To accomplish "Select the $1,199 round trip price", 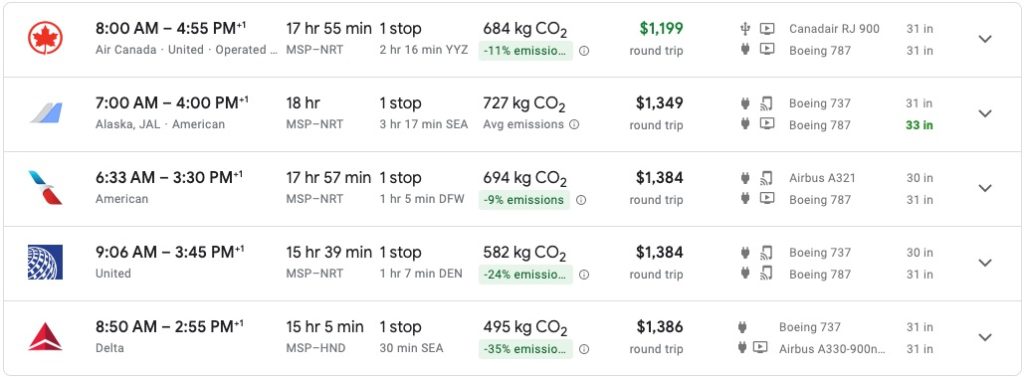I will [656, 39].
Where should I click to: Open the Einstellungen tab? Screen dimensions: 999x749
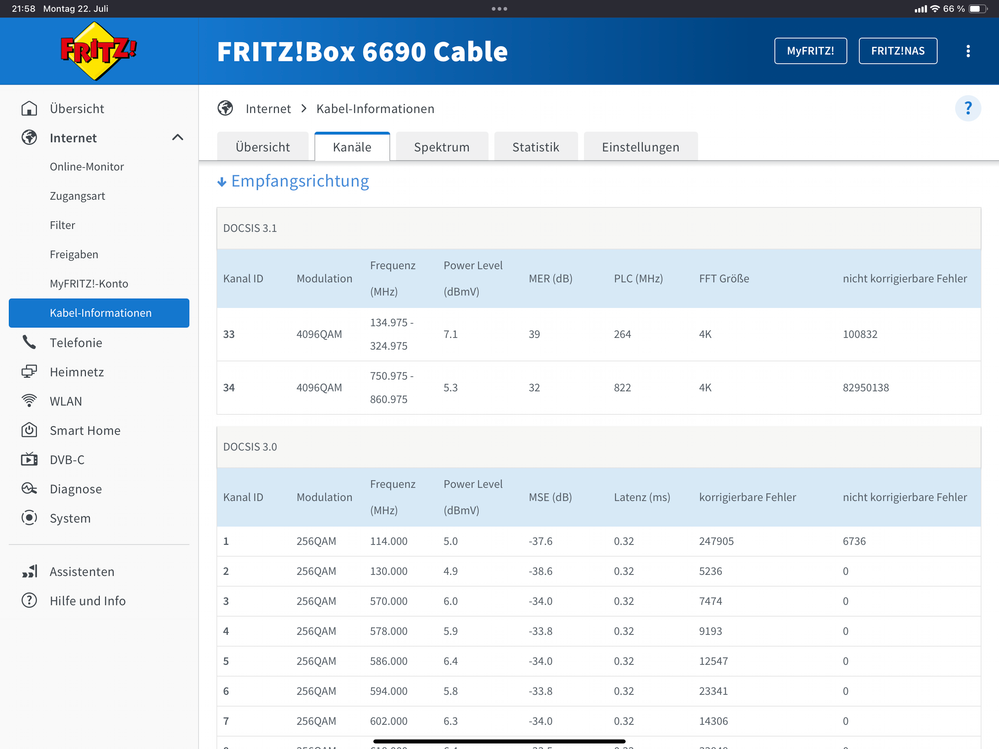tap(640, 147)
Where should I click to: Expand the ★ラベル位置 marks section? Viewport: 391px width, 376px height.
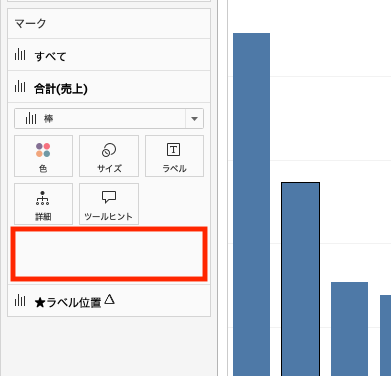point(109,300)
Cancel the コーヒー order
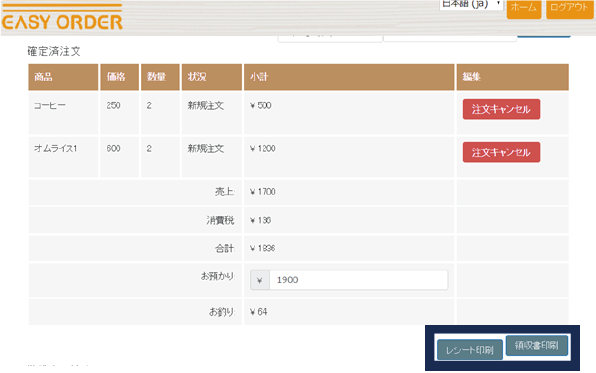Screen dimensions: 596x373 (501, 109)
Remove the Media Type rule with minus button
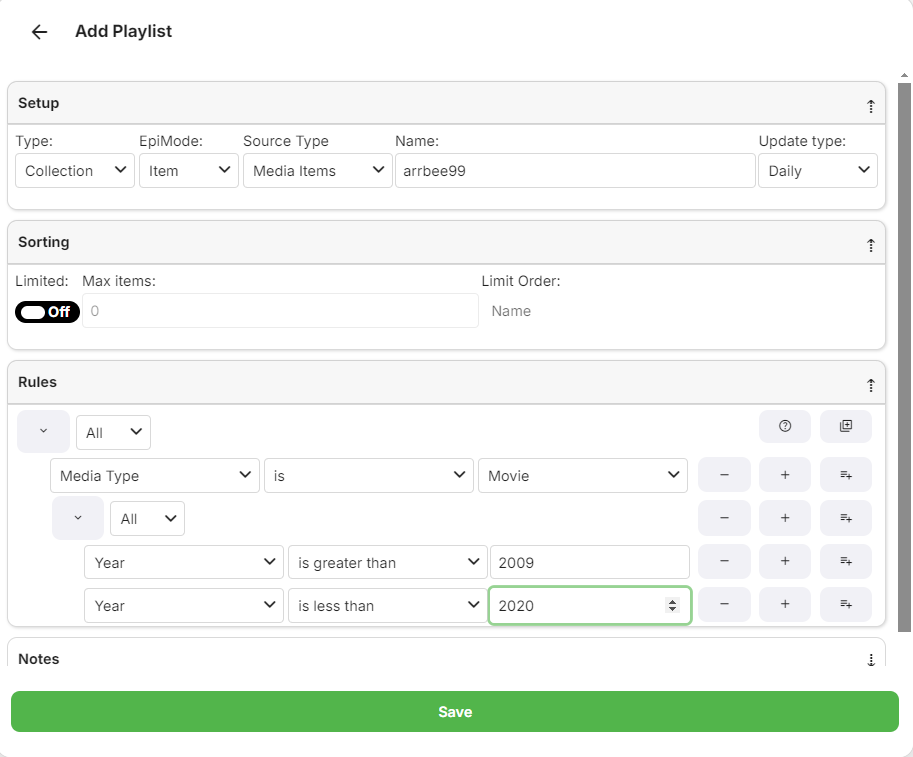Screen dimensions: 913x757 tap(724, 475)
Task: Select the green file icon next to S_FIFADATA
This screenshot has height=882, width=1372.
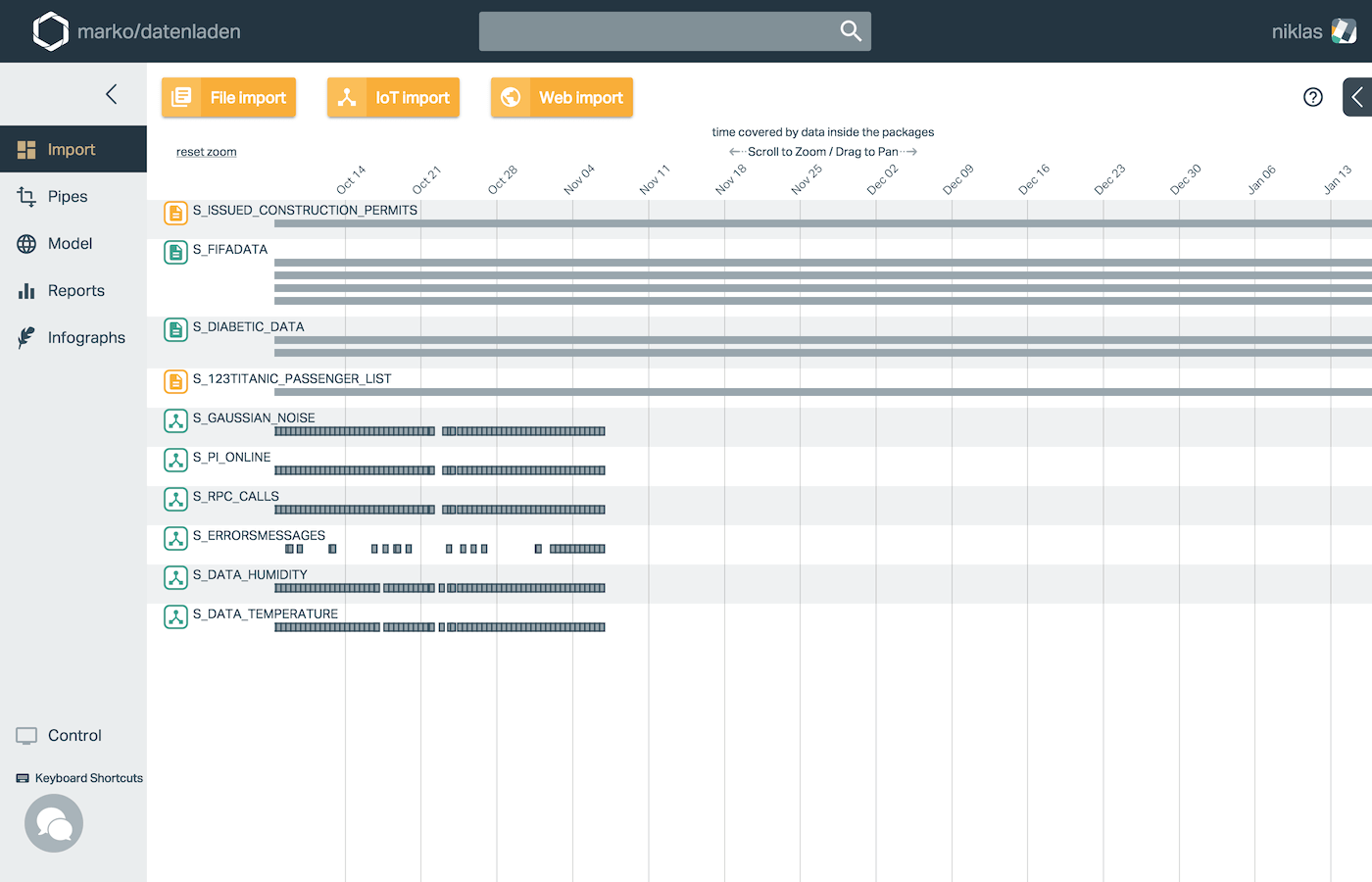Action: coord(175,252)
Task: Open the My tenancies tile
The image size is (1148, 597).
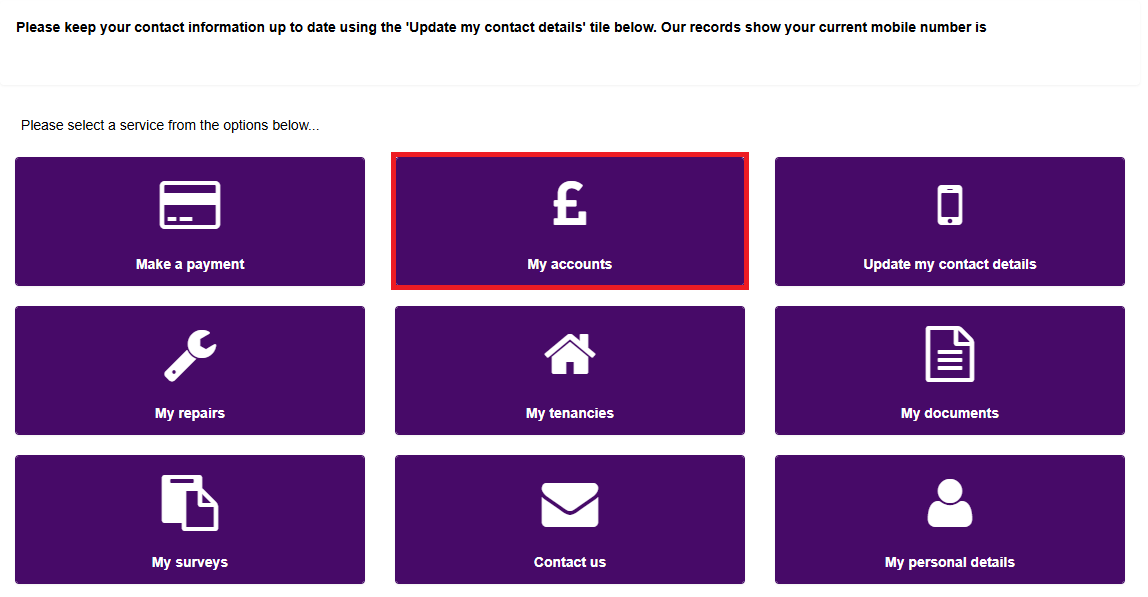Action: coord(570,370)
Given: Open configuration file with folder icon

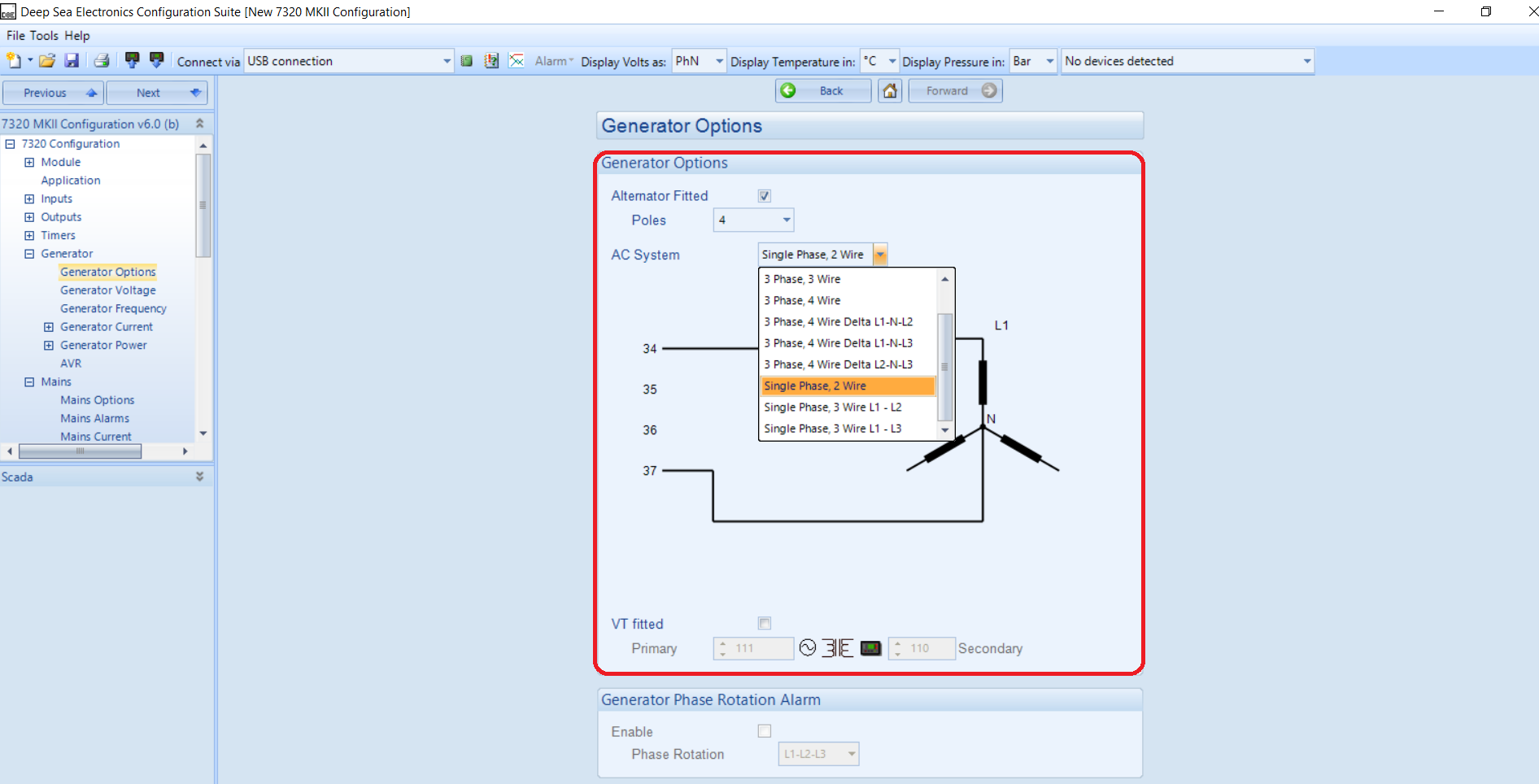Looking at the screenshot, I should 47,61.
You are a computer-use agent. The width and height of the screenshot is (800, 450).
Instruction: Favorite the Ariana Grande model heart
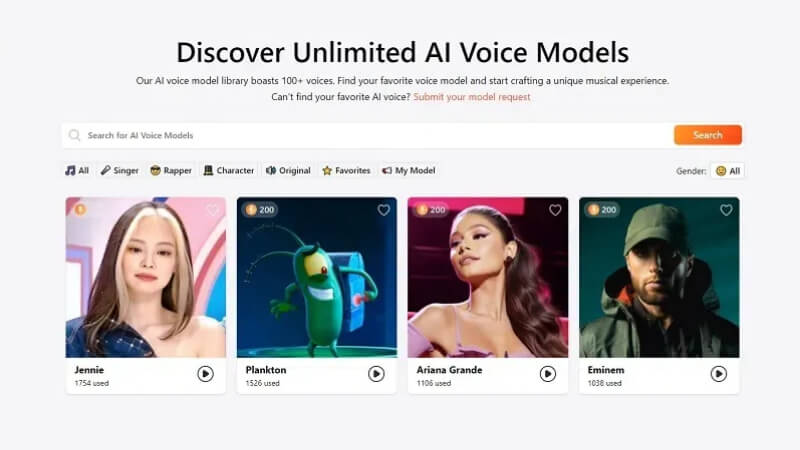(555, 210)
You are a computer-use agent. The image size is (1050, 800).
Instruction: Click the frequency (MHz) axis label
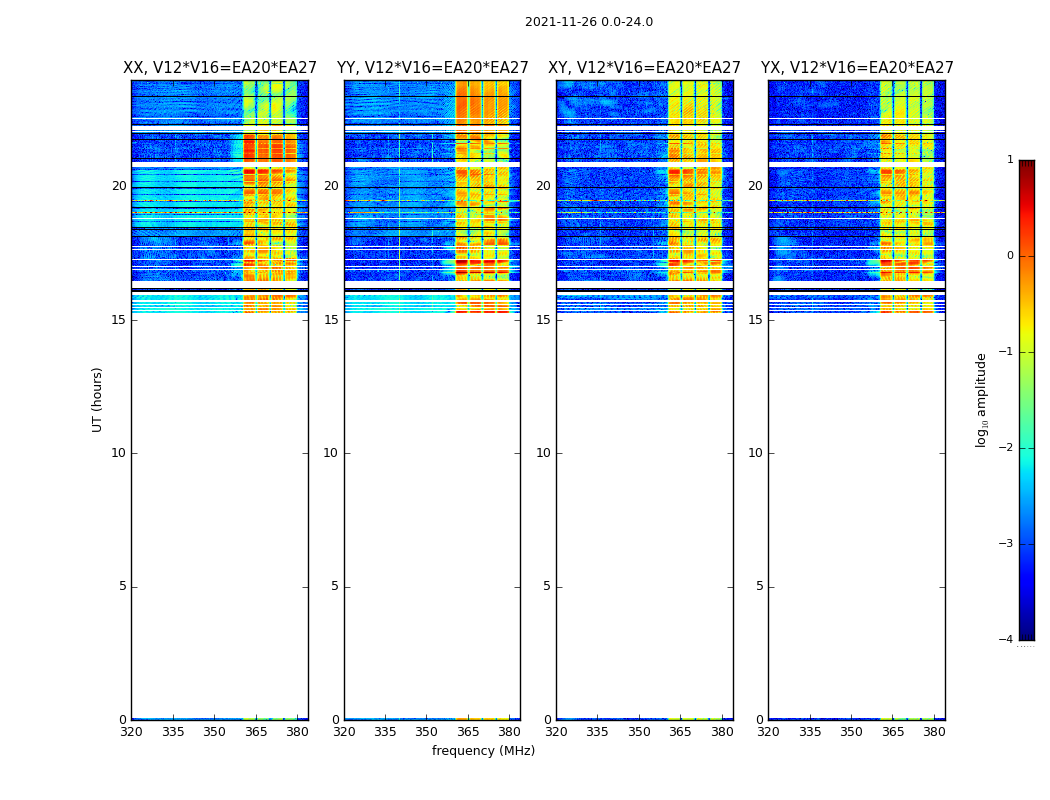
··········
Return verbatim every line from the line containing "Task: Select the" to the last line of the entries above, inclusive, and leave out the pictures.

■ **RESPONSE AREA**
Task: Select the green file icon next to S_FIFADATA
This screenshot has height=882, width=1372.
Action: coord(175,252)
Task: Open the My tenancies tile
The image size is (1148, 597).
Action: coord(570,370)
Given: Open configuration file with folder icon

Looking at the screenshot, I should 47,61.
You are a computer-use agent. The width and height of the screenshot is (800, 450).
Instruction: Favorite the Ariana Grande model heart
(555, 210)
You are a computer-use agent. The image size is (1050, 800).
Instruction: Click the frequency (MHz) axis label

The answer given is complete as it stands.